A roundtable discussion, moderated by Amer Zeidan, MBBS, MHS, of Yale University, focused on the latest updates in the care of myelodysplastic syndromes (MDS). The panel included David Swoboda, MD, of Tampa General Hospital; Jamie Koprivnikar, MD, of Hackensack University Medical Center; and Sangeetha Venugopal, MD, MS, of the Sylvester Comprehensive Cancer Center in Miami.
In this segment of the series, the panel discussed how the approval of luspatercept has affected their frontline treatment of lower-risk MDS.
Dr. Zeidan: Jamie, for your practice, the drug luspatercept has now been approved in the frontline setting in August or September 2023. Has your practice changed in the frontline setting, and how do you think about using erythropoiesis-stimulating agents versus luspatercept versus lenalidomide in the frontline management of anemia and lower-risk MDS?

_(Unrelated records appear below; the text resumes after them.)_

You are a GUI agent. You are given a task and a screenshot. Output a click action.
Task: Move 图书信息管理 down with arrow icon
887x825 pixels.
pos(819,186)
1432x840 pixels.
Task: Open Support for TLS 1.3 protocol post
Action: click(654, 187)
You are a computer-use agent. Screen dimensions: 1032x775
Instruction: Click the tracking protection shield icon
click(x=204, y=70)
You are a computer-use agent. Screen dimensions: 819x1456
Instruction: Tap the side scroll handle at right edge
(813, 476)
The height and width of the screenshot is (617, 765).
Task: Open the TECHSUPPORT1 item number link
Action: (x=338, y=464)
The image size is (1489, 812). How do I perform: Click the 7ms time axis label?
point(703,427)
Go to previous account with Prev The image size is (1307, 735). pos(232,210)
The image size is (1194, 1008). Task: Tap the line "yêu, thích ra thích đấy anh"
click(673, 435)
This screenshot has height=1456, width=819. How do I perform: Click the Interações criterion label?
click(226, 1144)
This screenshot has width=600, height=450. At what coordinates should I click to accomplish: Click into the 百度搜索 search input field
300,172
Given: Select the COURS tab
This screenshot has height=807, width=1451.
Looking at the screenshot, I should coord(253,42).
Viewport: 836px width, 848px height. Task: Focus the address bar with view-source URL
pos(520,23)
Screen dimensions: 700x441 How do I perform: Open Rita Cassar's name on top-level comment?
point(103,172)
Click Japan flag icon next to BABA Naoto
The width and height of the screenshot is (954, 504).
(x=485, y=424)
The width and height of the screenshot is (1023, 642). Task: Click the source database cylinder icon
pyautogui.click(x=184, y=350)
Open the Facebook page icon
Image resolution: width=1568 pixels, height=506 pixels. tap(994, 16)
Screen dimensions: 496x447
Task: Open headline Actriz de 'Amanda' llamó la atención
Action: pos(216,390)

Dr. Koprivnikar: I think, absolutely, the data from the COMMANDS trial is practice-changing. Of course, for patients who are suffering from transfusion-dependent anemia, who have 5q minus lower-risk MDS, I’m still going to use lenalidomide in that particular group of patients. They were, after all, excluded from participation on COMMANDS. We really do not necessarily have the data to support the use of luspatercept in that subset of patients.
Otherwise, if I have a patient who would have been eligible for the COMMANDS trial, meaning erythropoietin (EPO) level less than 500, certainly I’m starting those individuals off with luspatercept.
I do think, in addition to the nearly double the response rate as compared to weekly epoetin alfa and the longer duration of response, epoetin alfa was dosed weekly as part of COMMANDS, whereas luspatercept was dosed every three weeks. And so, I find it very difficult and burdensome for my patients to come into clinic every week. So, to be able to offer them an every-three-week option I think just adds to their quality of life.
Now, I think the population of patients who we still don’t know what to do for are those who present with an EPO level of greater than 500. I don’t think we have any great options for those patients that are currently available to us, although I do think we’re going to be seeing the approval of some agents shortly that may be appropriate for that group of patients with an EPO greater than 500.